Courts are reluctant to send young people to prison because it has the potential to be very damaging and to ruin their future. However, some crimes are so serious that prison is the only appropriate punishment. Threats of violence to achieve a stealing makes this a robbery. The use of knives makes it an armed robbery. That the crime was committed with another man makes it an aggravated armed robbery. The planning, premeditation and use of disguises makes it more serious. Such crimes are all too prevalent. Victims are usually badly affected. People in bottle shops, taxis, service stations and suburban shops are terrorised by frightening experiences like the one to which you and your companion subjected the driver. They are entitled to the protection of the law. He has a wife and children. He was terrified that he might die.
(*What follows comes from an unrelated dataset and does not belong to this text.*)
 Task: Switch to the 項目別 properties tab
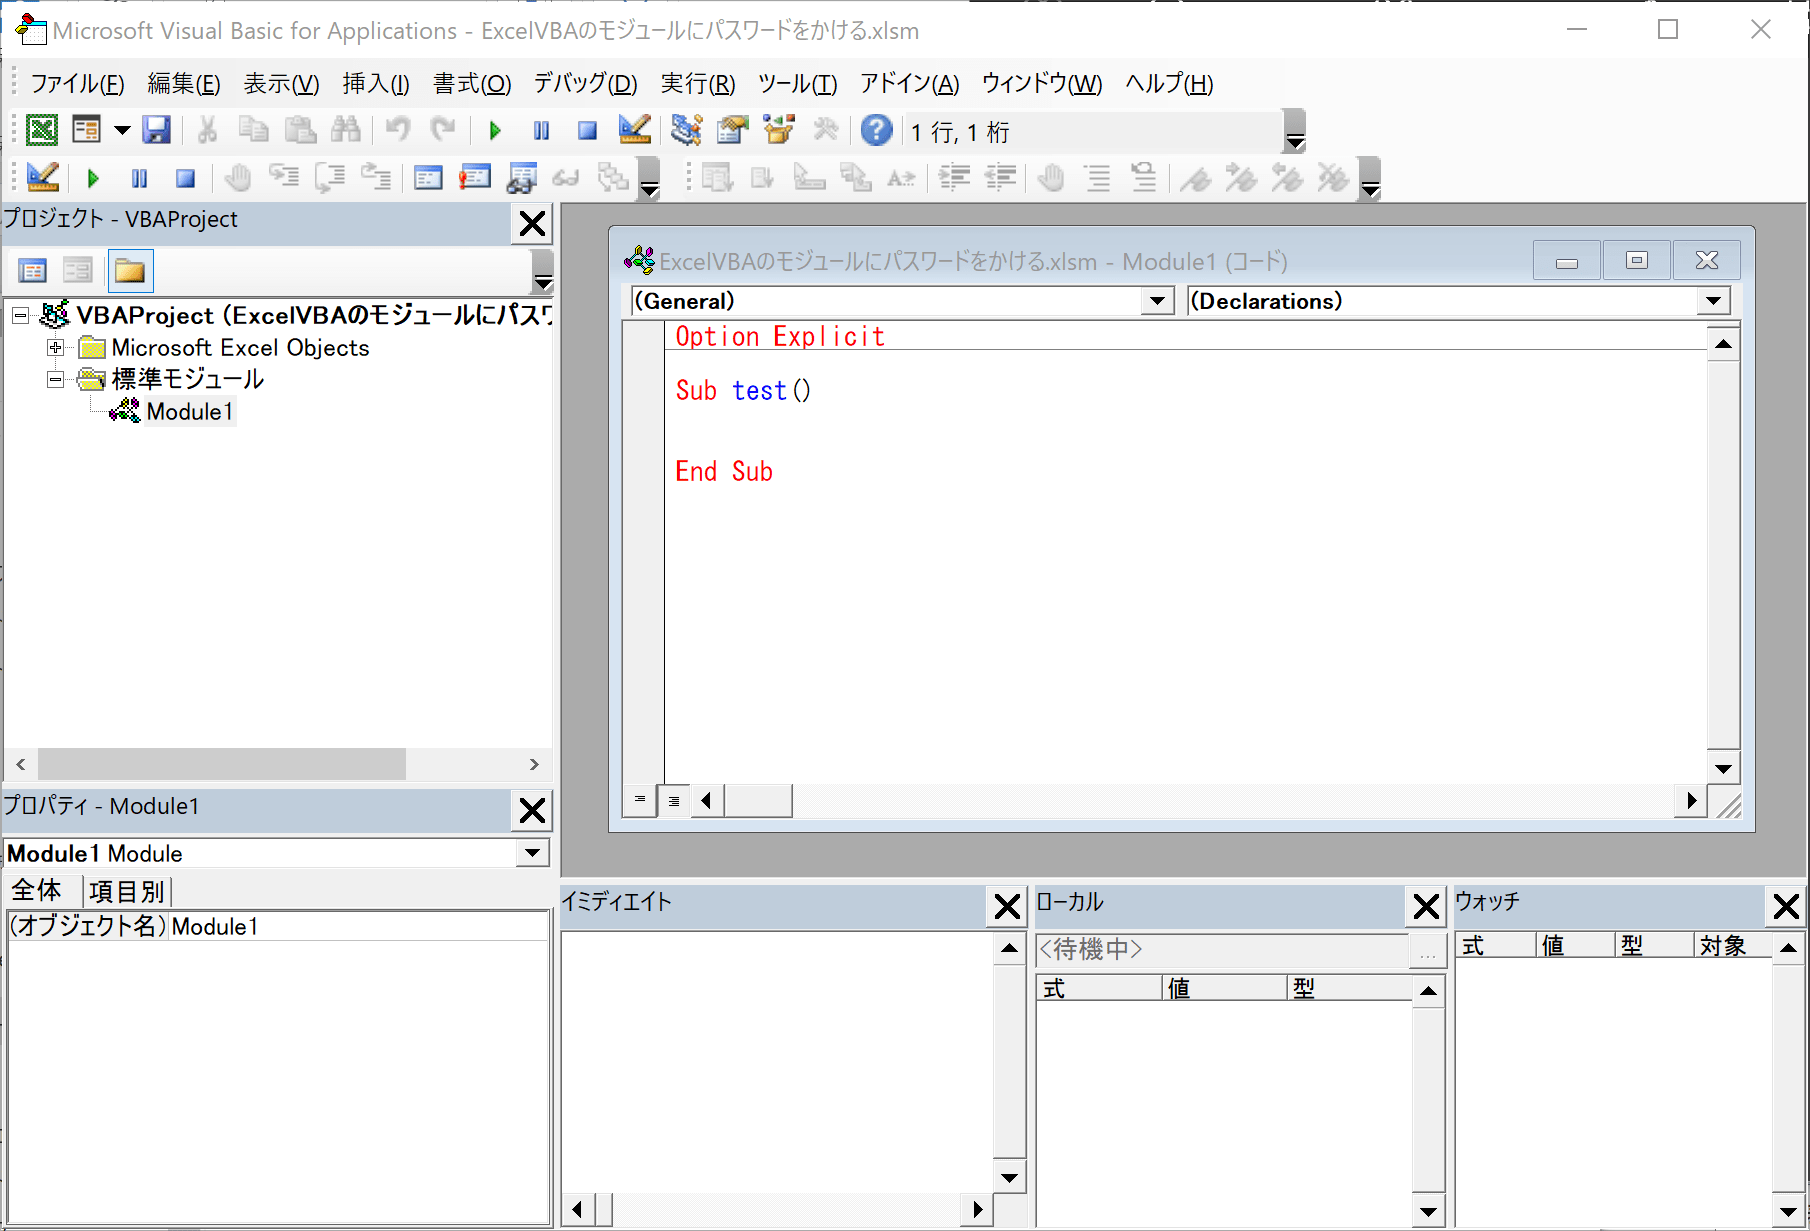(126, 891)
The thoughts of what happened haunted him for weeks and no doubt continue to do so. The use of disguises would have added to his fear. In a statement of unusual insight from a person in his position he also expresses an understanding that your circumstances may have led you to commit such a crime, and his hope that you can become a responsible member of society.
It is my duty to impose a sentence which reflects the seriousness of your crime. That requires me to order a term of imprisonment of sufficient length to adequately punish you and to protect the community by a sentence which deters you and others, to the extent that it can be achieved by a sentencing court, from crimes like this in the future. It is also appropriate that I take account of your youth and prospects for rehabilitation by suspending part of the sentence on conditions providing for supervision, and allowing for the earliest eligibility for parole.
Jarrod Shaw, you are convicted. I make a compensation order in favour of the person whose name will appear in the formal order in the sum of $580, and order that you pay that sum within 28 days from your release. You are sentenced to imprisonment for three years from 28 February 2020. I suspend one year of that sentence for two years from your release. It is a condition of that order that while it is in force you do not commit any offence punishable by imprisonment. If you breach that condition then a court must order that you serve the suspended part of that term unless it is unjust. I impose a further condition that, during the period the order is in force, you are to be subject to the supervision of a probation officer. The full terms of that order will be given to you on a document, but it means that after your release you will be required to report to Community Corrections and comply with the directions of a probation officer for two years. I order that you not be eligible for parole until you have served one year of the term just imposed, that is, half of the operative part of the sentence.